▶ EXERCISE BRIEF
Retype the entries below, starting with the line that contains "At what coordinates should I click to accomplish: Click" and continuing through the line that contains "Toggle the D checkbox next to date". Leave the pictures out of your copy.

▶ STORED RECORDS
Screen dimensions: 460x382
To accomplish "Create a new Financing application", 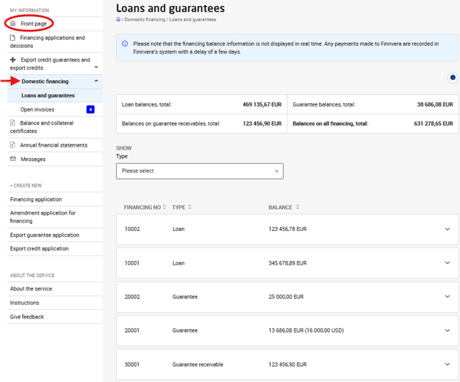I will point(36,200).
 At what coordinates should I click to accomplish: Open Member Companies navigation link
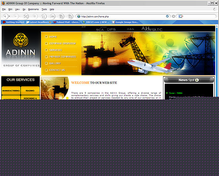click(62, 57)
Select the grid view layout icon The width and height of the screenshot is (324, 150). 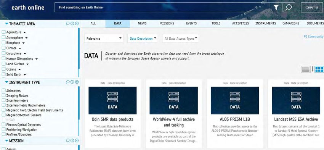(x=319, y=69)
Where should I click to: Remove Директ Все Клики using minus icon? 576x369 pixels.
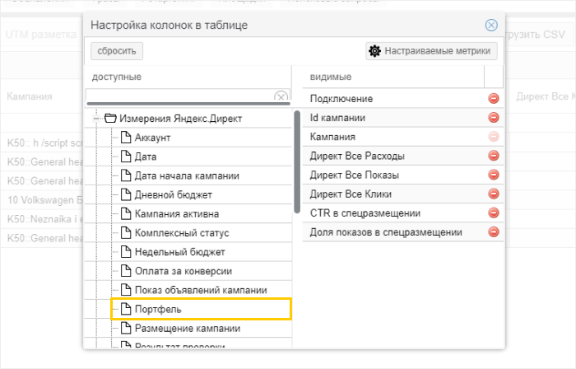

...

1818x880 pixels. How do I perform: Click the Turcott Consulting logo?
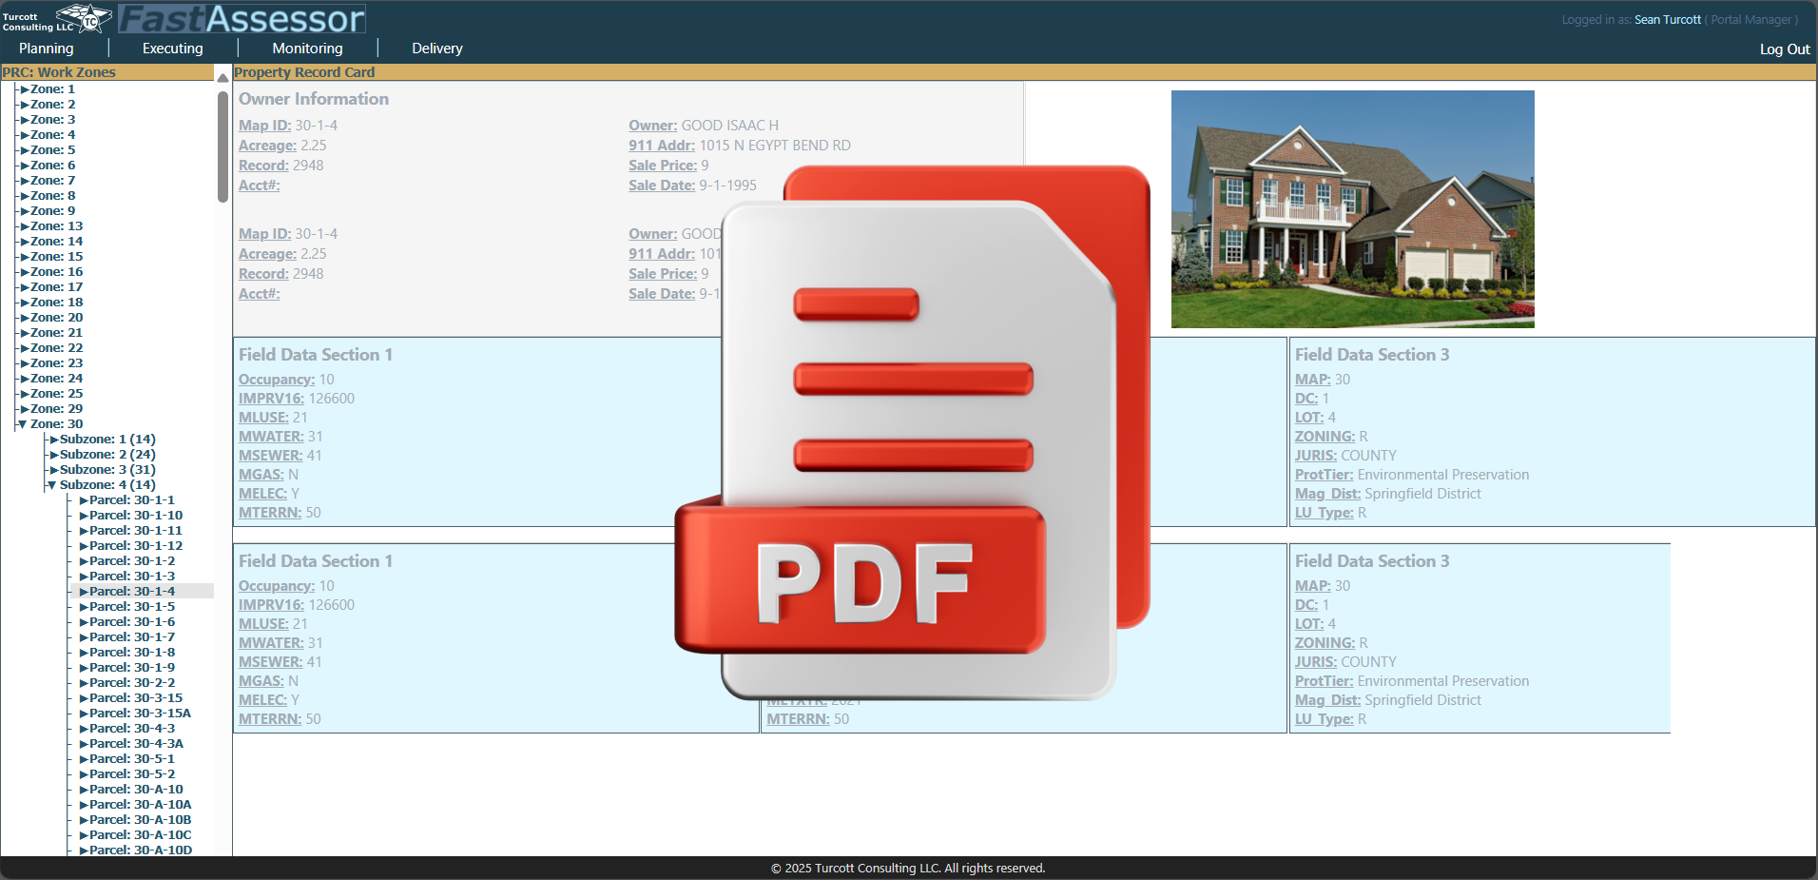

--

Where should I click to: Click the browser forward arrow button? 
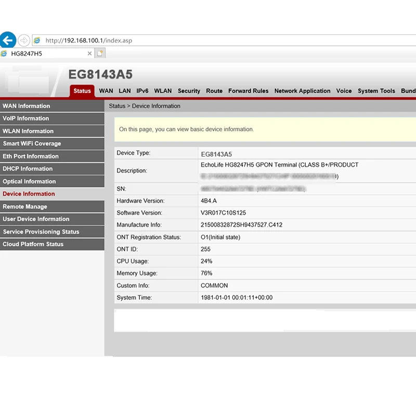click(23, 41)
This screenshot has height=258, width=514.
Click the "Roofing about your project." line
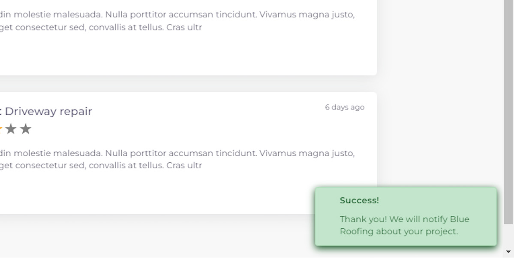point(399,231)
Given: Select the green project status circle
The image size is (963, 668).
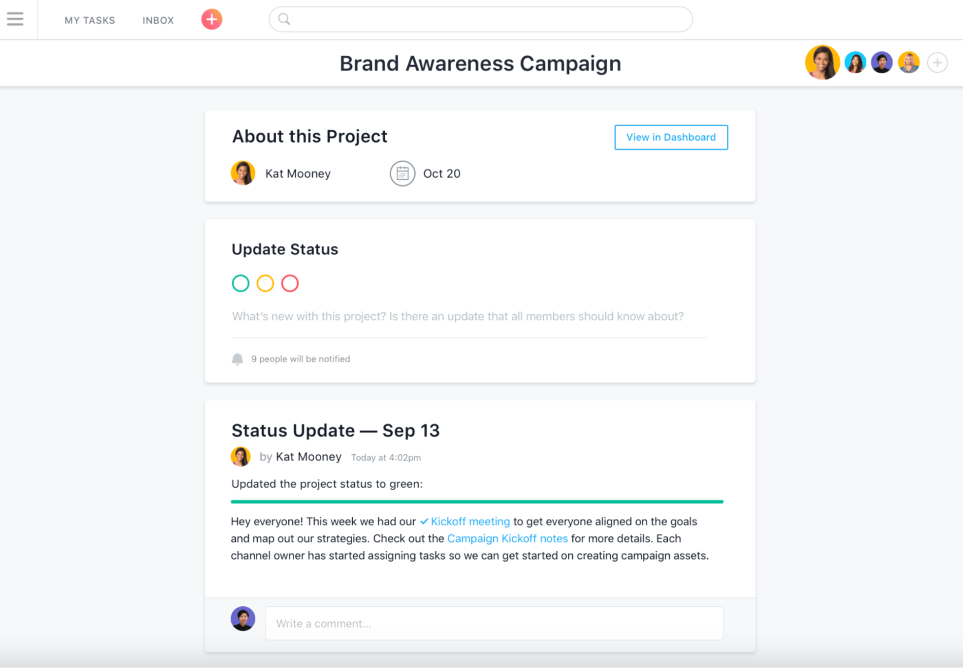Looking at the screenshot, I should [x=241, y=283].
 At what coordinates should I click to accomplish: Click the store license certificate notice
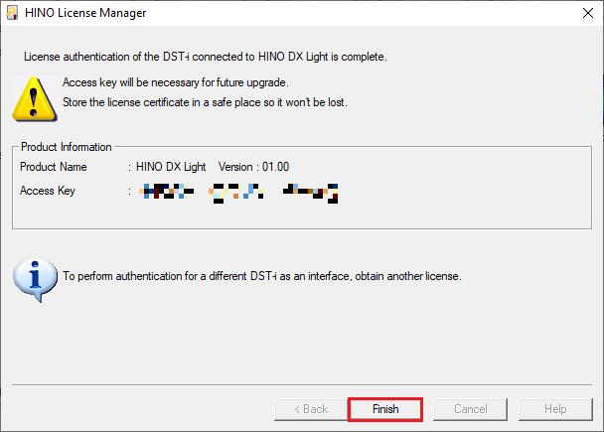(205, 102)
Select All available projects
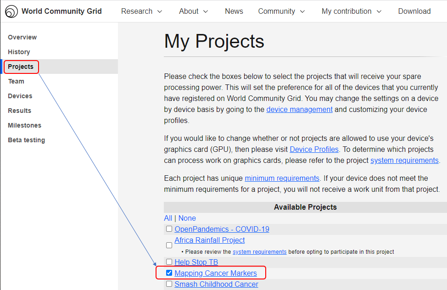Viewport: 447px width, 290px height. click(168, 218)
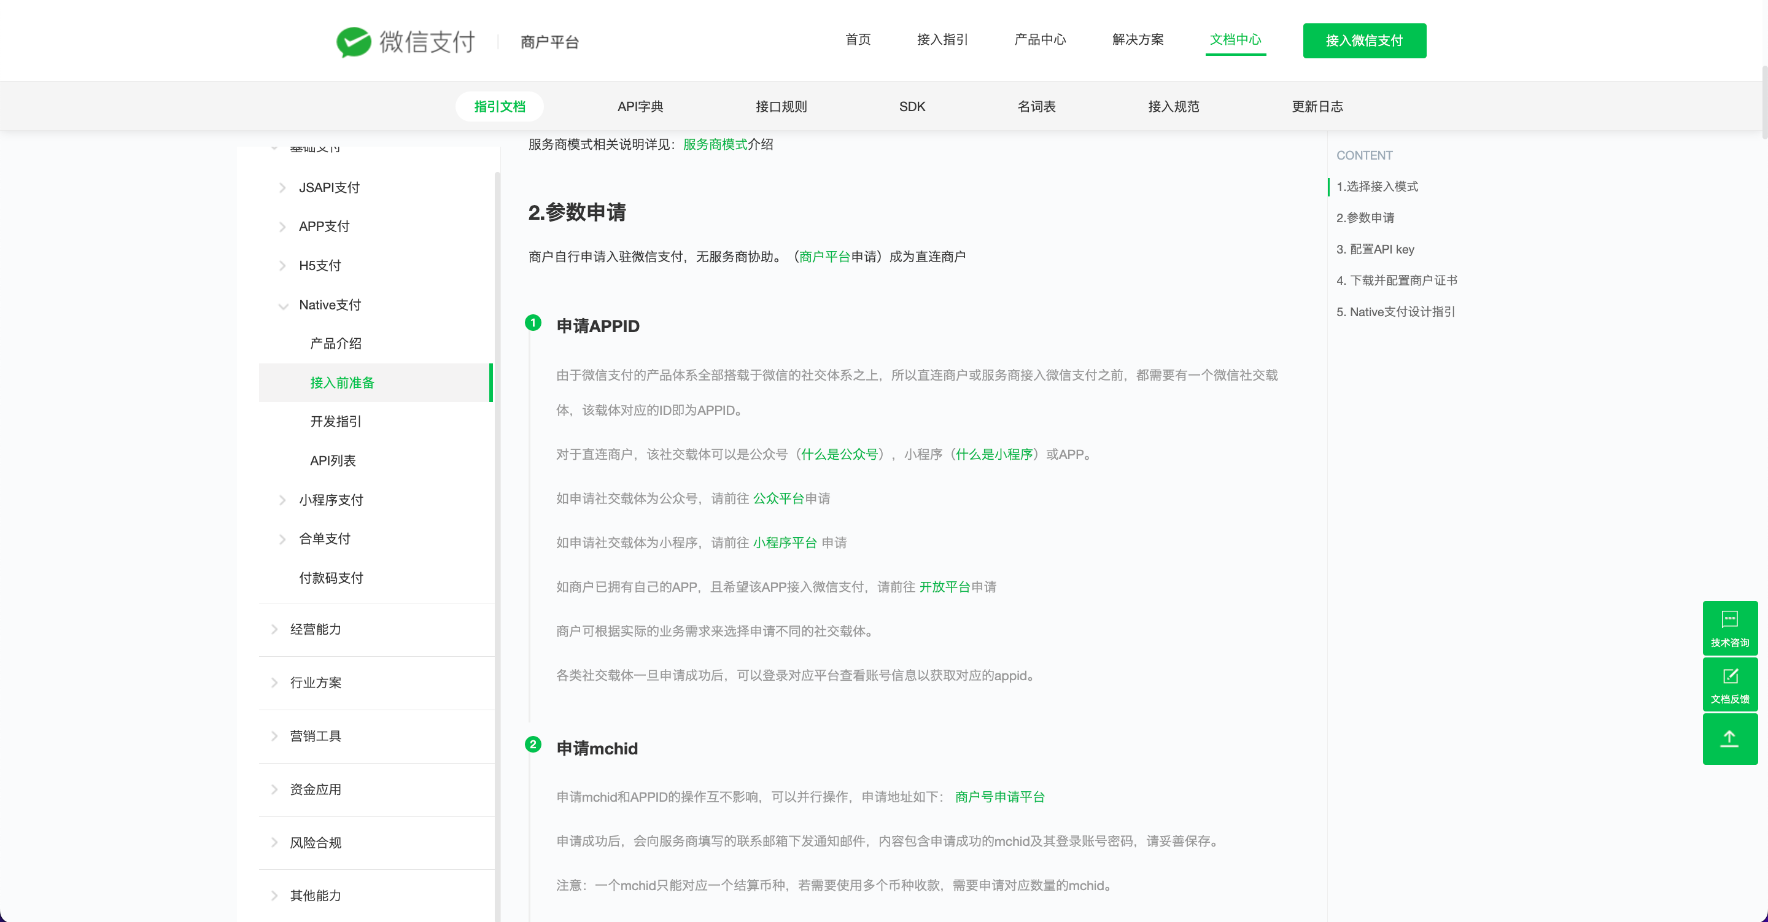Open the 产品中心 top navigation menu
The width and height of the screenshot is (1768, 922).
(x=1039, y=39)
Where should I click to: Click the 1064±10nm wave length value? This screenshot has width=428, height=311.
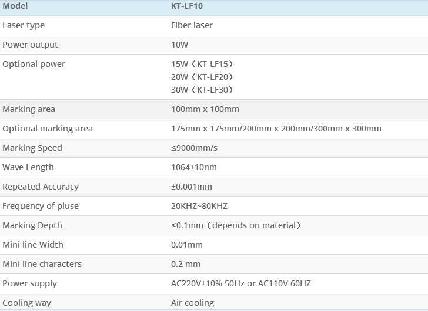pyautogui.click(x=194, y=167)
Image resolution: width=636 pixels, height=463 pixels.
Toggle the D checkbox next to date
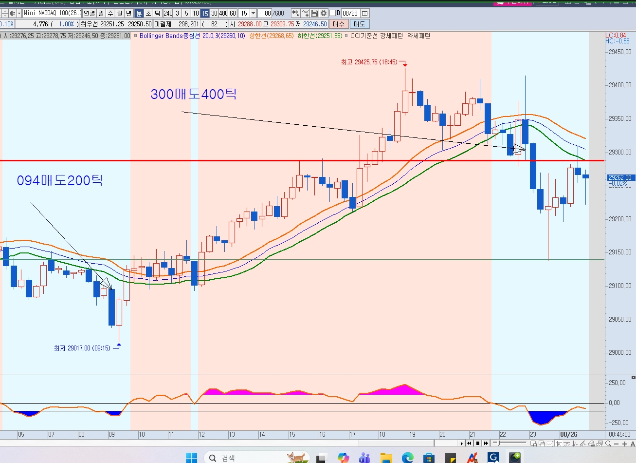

▶ RESULT BELOW
 At what coordinates should I click to accomplish: Click the store license certificate notice
(205, 102)
Select All available projects
Viewport: 447px width, 290px height. click(168, 218)
Open the 产品中心 top navigation menu
The width and height of the screenshot is (1768, 922).
(x=1039, y=39)
Where should I click to: Click the 1064±10nm wave length value? This screenshot has width=428, height=311.
pyautogui.click(x=194, y=167)
Image resolution: width=636 pixels, height=463 pixels.
Toggle the D checkbox next to date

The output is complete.